Ostdeutsche Protestwähler stimmen nach Einschätzung des Wahlforschers Matthias Jung teils aus taktischen Gründen für die AfD, um wirtschaftliche Vorteile herauszuholen. Es gehe „natürlich auch darum, dass man mit Protestwahlverhalten höhere Zuweisungen für Ostdeutschland bekommen will ebenso wie eine schnellere Anpassung der Löhne oder Renten“, sagte der Vorstand der Forschungsgruppe Wahlen der Deutschen Presse-Agentur.

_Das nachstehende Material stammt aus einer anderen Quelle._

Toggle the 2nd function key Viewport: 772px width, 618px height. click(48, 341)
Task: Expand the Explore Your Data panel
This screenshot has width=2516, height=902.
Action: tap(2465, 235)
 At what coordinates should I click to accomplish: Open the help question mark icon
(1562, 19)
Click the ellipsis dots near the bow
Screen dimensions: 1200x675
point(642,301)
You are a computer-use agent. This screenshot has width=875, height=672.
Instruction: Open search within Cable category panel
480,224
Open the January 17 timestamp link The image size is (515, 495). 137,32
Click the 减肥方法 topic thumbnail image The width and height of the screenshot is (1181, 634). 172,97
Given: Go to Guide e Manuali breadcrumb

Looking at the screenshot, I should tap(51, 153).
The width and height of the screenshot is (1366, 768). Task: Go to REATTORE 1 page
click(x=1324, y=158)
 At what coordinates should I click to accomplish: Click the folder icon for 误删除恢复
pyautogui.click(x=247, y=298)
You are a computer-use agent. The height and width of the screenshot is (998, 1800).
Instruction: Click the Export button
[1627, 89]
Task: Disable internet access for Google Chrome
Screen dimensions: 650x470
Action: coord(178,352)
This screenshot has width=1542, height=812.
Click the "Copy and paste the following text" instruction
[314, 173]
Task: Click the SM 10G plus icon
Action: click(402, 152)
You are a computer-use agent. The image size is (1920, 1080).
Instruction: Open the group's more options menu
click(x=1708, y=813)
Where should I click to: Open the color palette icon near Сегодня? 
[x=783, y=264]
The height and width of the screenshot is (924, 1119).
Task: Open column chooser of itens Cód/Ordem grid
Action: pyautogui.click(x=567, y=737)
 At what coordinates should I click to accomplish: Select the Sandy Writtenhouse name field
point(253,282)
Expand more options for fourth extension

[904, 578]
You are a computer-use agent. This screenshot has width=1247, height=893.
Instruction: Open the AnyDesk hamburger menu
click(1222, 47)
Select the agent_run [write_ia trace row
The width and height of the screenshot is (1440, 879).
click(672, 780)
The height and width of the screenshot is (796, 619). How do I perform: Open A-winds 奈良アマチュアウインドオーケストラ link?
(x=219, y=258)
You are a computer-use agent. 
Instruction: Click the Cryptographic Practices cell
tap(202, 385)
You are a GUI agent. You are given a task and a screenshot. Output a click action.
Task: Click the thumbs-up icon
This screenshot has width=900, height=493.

Solche taktischen Protestwähler gebe es neben den AfD-Anhängern mit „geschlossen rechtsradikalem Weltbild“.

Umfragen zufolge könnte die Alternative für Deutschland bei der Bundestagswahl am Sonntag in Sachsen, Thüringen und Sachsen-Anhalt stärkste Partei werden. „Die AfD hat in den östlichen Bundesländern schon seit 2014 stabil zweistellige Ergebnisse“, sagte Jung. „Das ist keine neue Entwicklung.“ Bundesweit lag die AfD in Umfragen zuletzt bei etwa elf Prozent, in Sachsen jedoch bei 26 Prozent.

Bundestagswahl werde nicht zwingend in Ostdeutschland entschieden

Obwohl keine andere Partei im Bundestag mit der AfD zusammenarbeiten will, sei deren Stimmanteil bedeutsam, sagte Jung. „Denn er beschränkt die Koalitionsfähigkeit der übrigen Parteien. Für viele dieser Wähler ist die Stimme für die AfD ein Mittel, ihren Protest zu artikulieren, so dass ihre Unzufriedenheit aufmerksam wahrgenommen wird.“

Dass die Bundestagswahl in Ostdeutschland entschieden werde, erwarte er nicht unbedingt. „Die Wahl wird überall entschieden, in Nordrhein-Westfalen, Baden-Württemberg, Bayern oder wo auch immer.“ Doch unterscheide sich das Parteiensystem in Ostdeutschland von dem in den alten Bundesländern, durch die Rolle der Linken und der AfD, aber auch durch fehlende Parteibindung. „Die Volatilität ist überall gestiegen, aber grundsätzlich ist dort die Wechselfähigkeit noch stärker ausgeprägt als im Westen“, sagte der Wahlforscher.